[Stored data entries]
◇ ◇ ◇ ◇ ◇ ◇ ◇
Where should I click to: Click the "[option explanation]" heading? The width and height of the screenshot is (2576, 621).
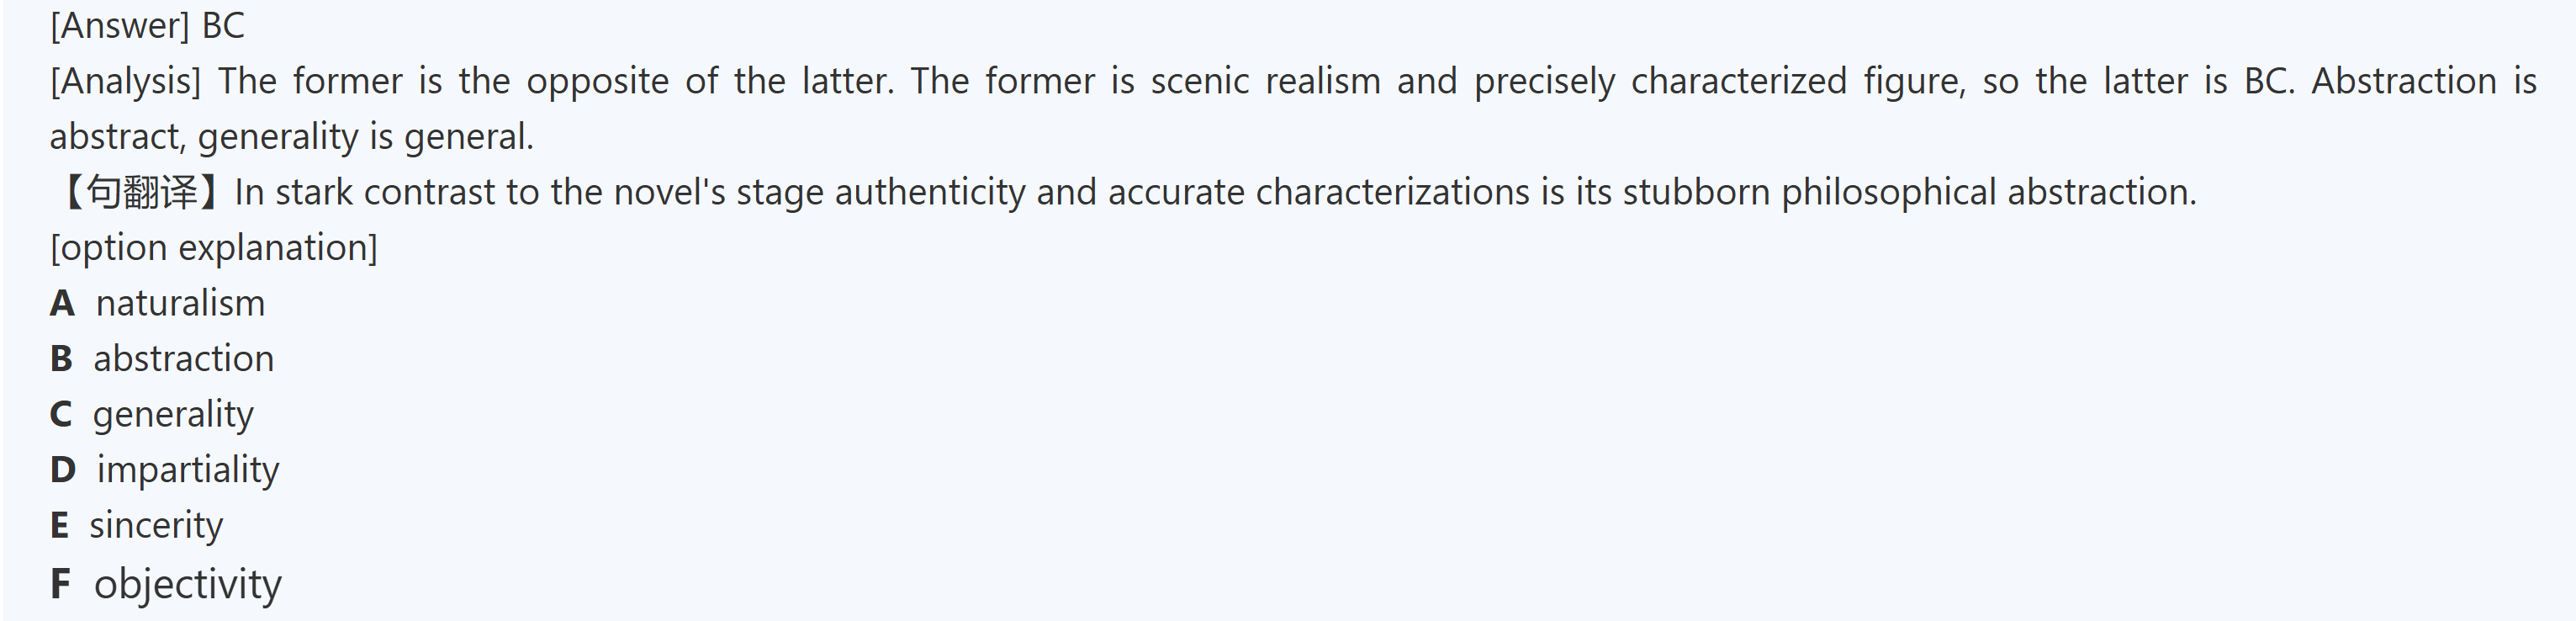pos(214,248)
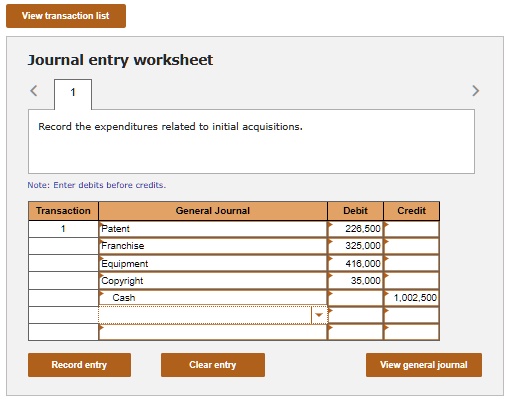Click the Copyright debit cell showing 35,000

click(356, 281)
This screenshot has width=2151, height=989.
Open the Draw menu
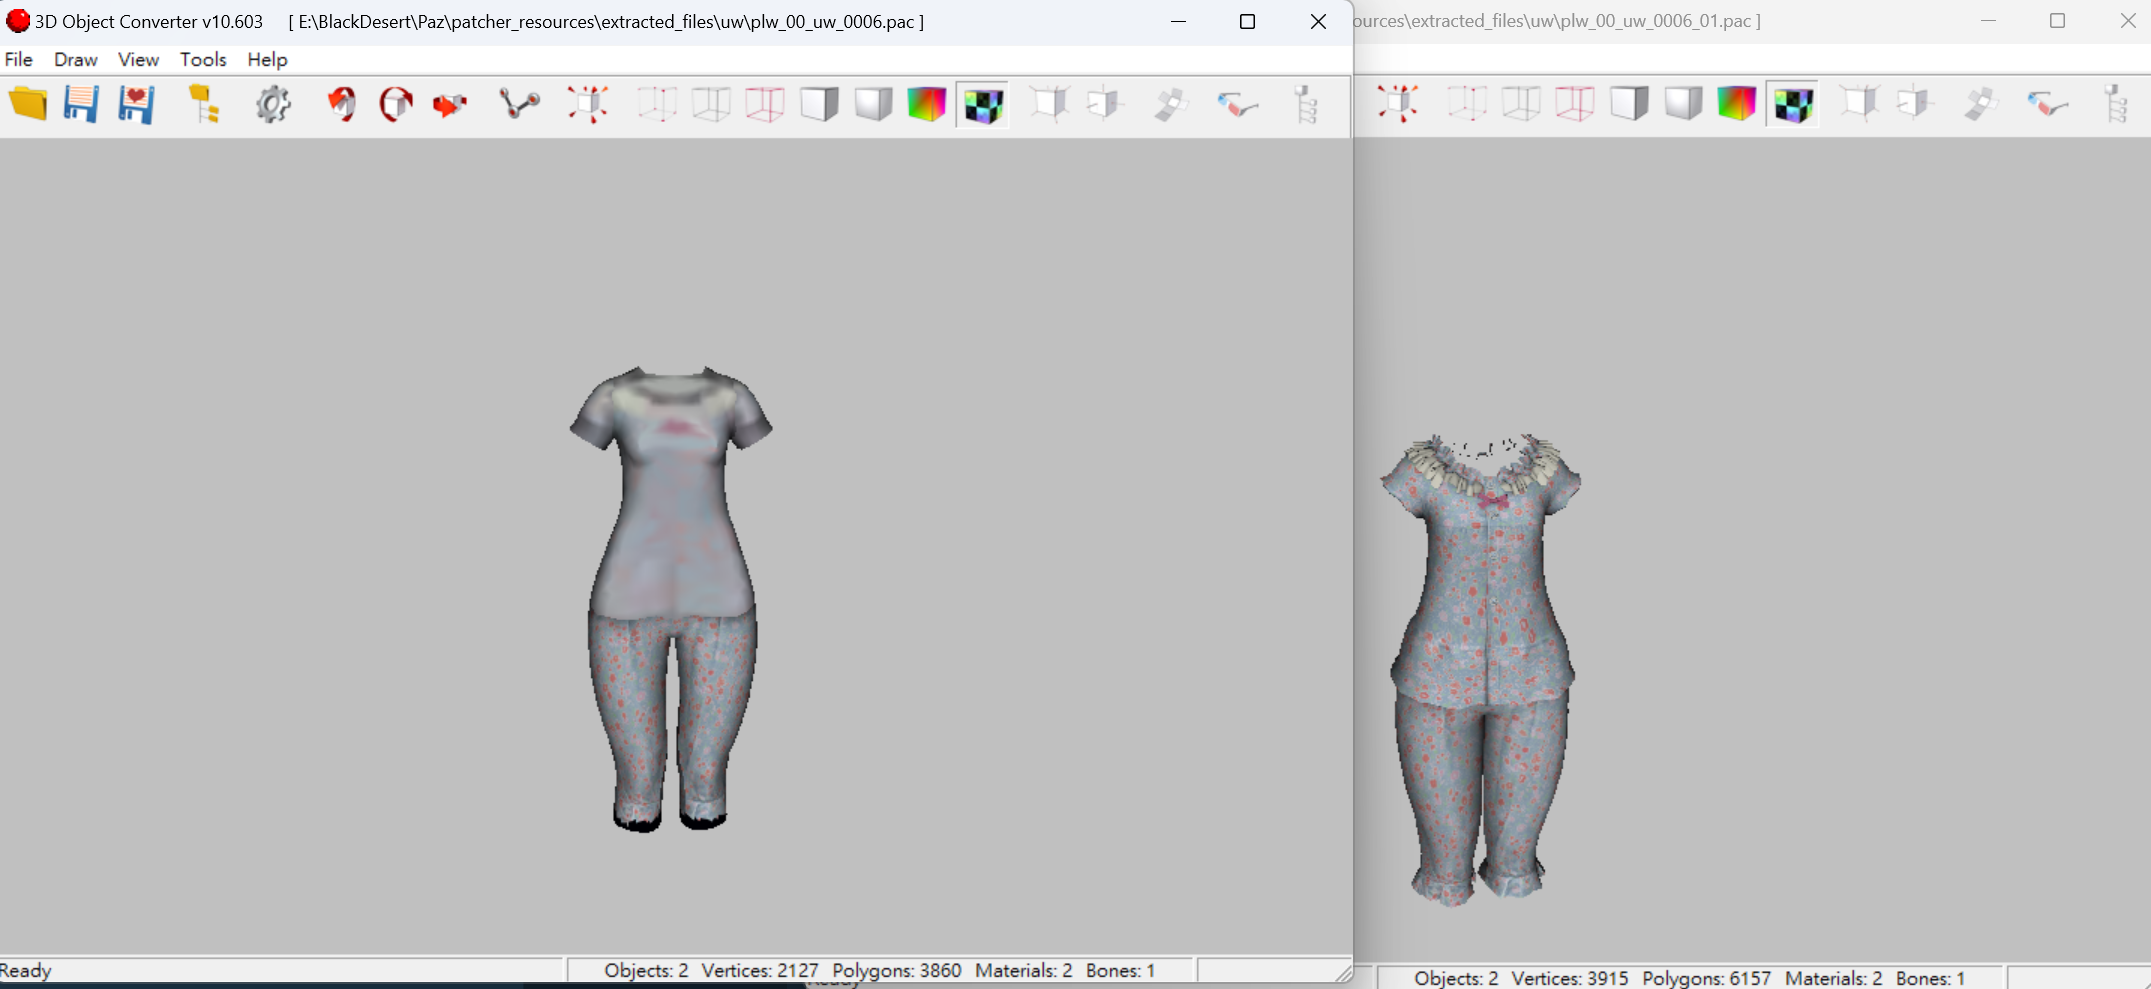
◇ ◇ ◇ ◇ ◇ ◇ ◇
- _Exercise directions_: Keep the pictures out of the copy and return the rest of the data above exactly.

- _Answer to this task_:
Where should I click to: Click the "[option explanation]" heading? The width and height of the screenshot is (2576, 621).
pos(214,248)
Click the Copyright debit cell showing 35,000

click(356, 281)
This screenshot has width=2151, height=989.
Open the Draw menu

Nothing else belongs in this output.